Sometimes, often in smaller claims, a Single Joint Expert (SJE) will be appointed to reduce costs and increase the efficiency of expert testimony. The SJE is appointed jointly by the parties (not by the Court) although the Court may direct that evidence on an issue is to be given by an SJE. The default position is that fees are split 50:50 by the parties. 

Once appointed, an expert witness’s duty is to the Court and that duty overrides any obligation to the person instructing or paying them. The expert is to help the Court achieve its overriding objective by giving an opinion which is objective and unbiased on matters within their area of expertise. 

Expert witness work is interesting, challenging and fulfilling. The services of an expert witness can include: the provision of an expert’s report, answering questions in writing, attendance at meetings and attendance at Court. 

The terms of the appointment of an expert should be agreed at the outset.

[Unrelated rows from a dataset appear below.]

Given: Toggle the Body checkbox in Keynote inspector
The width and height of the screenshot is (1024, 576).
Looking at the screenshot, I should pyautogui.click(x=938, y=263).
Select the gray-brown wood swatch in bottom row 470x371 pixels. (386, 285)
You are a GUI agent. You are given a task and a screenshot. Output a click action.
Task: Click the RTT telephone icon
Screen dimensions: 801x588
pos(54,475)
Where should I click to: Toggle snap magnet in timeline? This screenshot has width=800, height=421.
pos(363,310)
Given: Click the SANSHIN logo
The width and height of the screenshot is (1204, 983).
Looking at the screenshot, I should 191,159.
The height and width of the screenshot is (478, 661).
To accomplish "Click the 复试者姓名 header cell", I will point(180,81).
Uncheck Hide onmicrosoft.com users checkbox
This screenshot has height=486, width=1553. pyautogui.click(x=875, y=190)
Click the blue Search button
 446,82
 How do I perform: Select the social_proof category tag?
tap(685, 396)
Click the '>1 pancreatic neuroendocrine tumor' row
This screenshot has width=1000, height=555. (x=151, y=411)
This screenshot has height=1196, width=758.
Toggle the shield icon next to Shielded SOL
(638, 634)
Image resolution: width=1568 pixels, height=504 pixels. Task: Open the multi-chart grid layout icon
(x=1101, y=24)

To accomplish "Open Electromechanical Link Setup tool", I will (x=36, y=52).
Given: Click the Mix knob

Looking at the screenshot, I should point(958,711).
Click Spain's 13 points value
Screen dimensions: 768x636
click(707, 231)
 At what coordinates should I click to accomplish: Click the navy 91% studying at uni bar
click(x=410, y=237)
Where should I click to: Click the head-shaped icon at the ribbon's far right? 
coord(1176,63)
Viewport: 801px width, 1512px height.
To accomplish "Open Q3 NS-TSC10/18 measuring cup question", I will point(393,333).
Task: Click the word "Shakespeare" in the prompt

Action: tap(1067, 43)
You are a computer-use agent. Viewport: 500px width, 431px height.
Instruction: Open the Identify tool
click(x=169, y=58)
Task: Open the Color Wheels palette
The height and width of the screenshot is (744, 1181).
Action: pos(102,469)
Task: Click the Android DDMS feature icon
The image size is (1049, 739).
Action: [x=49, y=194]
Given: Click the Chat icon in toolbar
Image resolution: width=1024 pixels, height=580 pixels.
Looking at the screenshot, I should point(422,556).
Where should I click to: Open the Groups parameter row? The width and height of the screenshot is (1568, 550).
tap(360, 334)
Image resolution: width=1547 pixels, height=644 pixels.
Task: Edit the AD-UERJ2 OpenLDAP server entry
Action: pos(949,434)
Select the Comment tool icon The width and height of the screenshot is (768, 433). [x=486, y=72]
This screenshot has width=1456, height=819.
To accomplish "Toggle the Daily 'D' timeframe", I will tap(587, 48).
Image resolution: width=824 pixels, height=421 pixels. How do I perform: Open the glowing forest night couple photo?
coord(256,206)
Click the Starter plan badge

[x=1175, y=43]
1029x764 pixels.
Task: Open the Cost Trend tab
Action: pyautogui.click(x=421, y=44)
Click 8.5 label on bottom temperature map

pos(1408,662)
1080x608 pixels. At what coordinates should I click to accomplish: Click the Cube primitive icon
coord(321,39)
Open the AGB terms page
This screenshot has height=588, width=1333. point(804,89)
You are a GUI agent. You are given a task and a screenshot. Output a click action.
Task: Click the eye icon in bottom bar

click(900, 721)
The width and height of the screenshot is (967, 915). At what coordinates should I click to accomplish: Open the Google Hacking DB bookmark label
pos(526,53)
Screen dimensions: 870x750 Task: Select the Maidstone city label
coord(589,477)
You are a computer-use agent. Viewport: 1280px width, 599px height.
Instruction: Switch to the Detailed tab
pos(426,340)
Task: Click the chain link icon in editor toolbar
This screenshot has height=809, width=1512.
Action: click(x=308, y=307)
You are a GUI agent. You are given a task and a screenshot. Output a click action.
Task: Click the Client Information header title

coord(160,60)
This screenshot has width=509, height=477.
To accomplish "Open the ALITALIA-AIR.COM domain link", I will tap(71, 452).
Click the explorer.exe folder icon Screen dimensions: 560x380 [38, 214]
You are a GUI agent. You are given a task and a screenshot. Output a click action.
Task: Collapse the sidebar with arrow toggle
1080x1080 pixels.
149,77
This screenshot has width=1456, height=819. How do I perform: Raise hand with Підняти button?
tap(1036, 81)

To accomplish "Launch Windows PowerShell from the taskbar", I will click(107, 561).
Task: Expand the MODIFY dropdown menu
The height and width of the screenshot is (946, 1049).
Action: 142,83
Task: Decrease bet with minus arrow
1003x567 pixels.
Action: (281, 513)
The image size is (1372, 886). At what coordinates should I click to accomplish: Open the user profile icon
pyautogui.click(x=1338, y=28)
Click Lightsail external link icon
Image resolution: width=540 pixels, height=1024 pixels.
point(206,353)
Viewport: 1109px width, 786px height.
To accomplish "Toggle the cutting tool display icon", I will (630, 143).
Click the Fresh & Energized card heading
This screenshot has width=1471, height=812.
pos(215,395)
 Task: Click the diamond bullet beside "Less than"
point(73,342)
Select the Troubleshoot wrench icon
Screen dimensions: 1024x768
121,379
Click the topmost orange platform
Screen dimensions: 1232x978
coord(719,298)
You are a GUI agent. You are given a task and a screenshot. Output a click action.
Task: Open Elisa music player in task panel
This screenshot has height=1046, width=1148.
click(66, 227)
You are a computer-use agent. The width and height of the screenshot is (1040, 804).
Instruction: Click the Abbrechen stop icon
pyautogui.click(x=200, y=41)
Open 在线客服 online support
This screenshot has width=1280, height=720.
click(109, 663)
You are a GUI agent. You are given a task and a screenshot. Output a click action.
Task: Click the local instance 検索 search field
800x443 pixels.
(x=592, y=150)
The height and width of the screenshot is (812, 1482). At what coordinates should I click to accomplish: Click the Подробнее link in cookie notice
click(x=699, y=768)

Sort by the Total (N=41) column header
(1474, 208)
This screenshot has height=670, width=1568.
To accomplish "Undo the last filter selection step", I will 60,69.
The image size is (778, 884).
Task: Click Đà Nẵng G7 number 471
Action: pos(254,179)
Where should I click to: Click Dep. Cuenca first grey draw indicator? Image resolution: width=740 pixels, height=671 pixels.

At this early stage it is important for the instructing party to be clear what it is they are asking the expert to do, and be aware of the restrictions upon the expert. A commitment to give evidence in Court is usually required at the beginning of an expert witness assignment. This can be a daunting prospect and an expert must be able to withstand criticism as the Judge will say exactly what they think. That said, if an expert is honest, can keep their cool under pressure and has followed the rules, they have nothing to fear.

A claim for professional negligence 

Negligence is sometimes referred to as a breach of a “duty of care to your neighbour” where the “neighbour” is someone who in your reasonable foresight could have been damaged. Negligence may have occurred where:

  1. A duty of care was owed; and
  2. there was a failure to take proper care 
  3. as a result of that failure to take proper care, the duty was breached and loss was caused as a result.

For a valid claim, one needs to demonstrate that loss or damage was suffered directly from the act of failure to take proper care.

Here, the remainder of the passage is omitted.